Background: The strategies for the management of onychomycosis have changed since the availability of the newer generation of antifungal agents, particularly, itraconazole and terbinafine. Itraconazole (1-week pulse) therapy may have higher efficacy and an improved adverse-effects profile compared to the continuous therapy regimen. Objective: We performed a pharmacoeconomic evaluation of the most commonly used treatments in Germany for toenail onychomycosis from a health care payer perspective. Methods: A 5-step approach was used. Firstly, the purpose of the study, the comparator drugs, their dosage regimens and the time frame of the analysis were defined. Next, the medical practice and resource consumption patterns associated with the treatment of onychomycosis were identified. In step III, a meta-analysis was used to determine the relative efficacy of the comparator drugs. In step IV, a decision tree of the treatment algorithms was constructed for each comparator. The expected cost analysis and cost-effectiveness analysis were also performed.
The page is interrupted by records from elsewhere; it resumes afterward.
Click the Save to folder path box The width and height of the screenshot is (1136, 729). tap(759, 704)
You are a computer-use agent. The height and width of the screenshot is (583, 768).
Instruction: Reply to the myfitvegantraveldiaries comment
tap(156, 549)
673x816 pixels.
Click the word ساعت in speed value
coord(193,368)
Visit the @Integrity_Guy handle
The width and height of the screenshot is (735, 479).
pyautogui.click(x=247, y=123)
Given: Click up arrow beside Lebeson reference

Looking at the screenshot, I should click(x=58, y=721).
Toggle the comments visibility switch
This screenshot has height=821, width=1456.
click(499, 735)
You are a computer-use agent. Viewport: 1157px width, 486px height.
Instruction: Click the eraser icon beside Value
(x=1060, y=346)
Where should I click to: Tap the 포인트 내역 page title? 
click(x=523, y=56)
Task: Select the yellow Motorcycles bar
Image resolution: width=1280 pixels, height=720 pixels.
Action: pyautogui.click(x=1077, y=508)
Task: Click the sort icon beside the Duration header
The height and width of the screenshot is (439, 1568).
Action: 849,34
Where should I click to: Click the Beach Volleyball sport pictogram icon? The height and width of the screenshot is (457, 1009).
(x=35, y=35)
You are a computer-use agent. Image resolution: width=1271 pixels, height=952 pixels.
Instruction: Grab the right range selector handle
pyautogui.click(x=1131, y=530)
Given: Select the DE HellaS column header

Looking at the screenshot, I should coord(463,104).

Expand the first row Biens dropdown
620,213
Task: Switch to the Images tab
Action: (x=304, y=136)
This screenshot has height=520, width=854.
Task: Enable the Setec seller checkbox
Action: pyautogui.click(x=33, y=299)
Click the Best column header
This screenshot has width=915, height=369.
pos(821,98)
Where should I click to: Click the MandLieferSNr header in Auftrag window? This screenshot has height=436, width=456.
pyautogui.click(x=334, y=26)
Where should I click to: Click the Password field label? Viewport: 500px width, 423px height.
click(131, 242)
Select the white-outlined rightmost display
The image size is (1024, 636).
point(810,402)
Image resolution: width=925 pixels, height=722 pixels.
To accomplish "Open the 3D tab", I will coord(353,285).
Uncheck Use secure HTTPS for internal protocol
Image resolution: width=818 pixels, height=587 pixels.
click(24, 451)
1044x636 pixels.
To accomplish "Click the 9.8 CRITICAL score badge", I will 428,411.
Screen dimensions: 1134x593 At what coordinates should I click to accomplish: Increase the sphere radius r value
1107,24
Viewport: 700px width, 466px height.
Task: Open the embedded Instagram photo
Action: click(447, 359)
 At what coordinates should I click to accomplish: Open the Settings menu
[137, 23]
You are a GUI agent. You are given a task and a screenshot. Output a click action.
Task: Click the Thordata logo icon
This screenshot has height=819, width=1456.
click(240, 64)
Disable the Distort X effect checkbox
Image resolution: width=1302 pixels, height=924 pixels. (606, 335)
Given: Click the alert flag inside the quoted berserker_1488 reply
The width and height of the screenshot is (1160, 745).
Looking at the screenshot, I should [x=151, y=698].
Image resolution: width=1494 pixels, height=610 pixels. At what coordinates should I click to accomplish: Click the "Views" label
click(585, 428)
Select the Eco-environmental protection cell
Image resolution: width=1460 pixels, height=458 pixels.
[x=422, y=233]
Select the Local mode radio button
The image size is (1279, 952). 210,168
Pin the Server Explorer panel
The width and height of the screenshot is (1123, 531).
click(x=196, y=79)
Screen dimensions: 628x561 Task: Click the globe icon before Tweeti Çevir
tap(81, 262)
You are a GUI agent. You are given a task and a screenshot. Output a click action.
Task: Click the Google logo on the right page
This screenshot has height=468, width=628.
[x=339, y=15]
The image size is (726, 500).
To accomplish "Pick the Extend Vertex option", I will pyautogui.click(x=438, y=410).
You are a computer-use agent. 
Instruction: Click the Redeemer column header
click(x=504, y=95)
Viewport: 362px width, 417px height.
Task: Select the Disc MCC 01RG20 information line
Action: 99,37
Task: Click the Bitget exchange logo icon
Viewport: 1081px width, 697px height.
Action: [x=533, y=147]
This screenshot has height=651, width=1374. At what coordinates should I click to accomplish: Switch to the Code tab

Finally, a sensitivity analysis was carried out. Results: For the four main comparator drugs used to treat toenail onychomycosis in Germany, the clinical response rates (clinical cure plus marked improvement) at the end of the follow-up period (month 12 after starting therapy) were, for itraconazole (1-week pulse dosing): 89.8 ± 3% (mean ± SE), terbinafine: 79.4 ± 10%, itraconazole (continuous dosing): 77.5 ± 9%, and ciclopirox nail varnish: 55 ± 5%. Itraconazole (1-week pulse dosing) was most cost-effective at DM 1,107 per successful treatment, followed by oral terbinafine at DM 1,224, ciclopirox nail varnish and itraconazole (continuous dosing). Sensitivity analyses indicated that itraconazole (1-week pulse dosing) and terbinafine had similar cost-effectiveness ratios. Conclusion: Itraconazole is an effective, broad-spectrum triazole used as continuous or pulse therapy in the treatment of onychomycosis. Itraconazole (1-week pulse) and terbinafine are the most cost-effective therapies for toenail onychomycosis.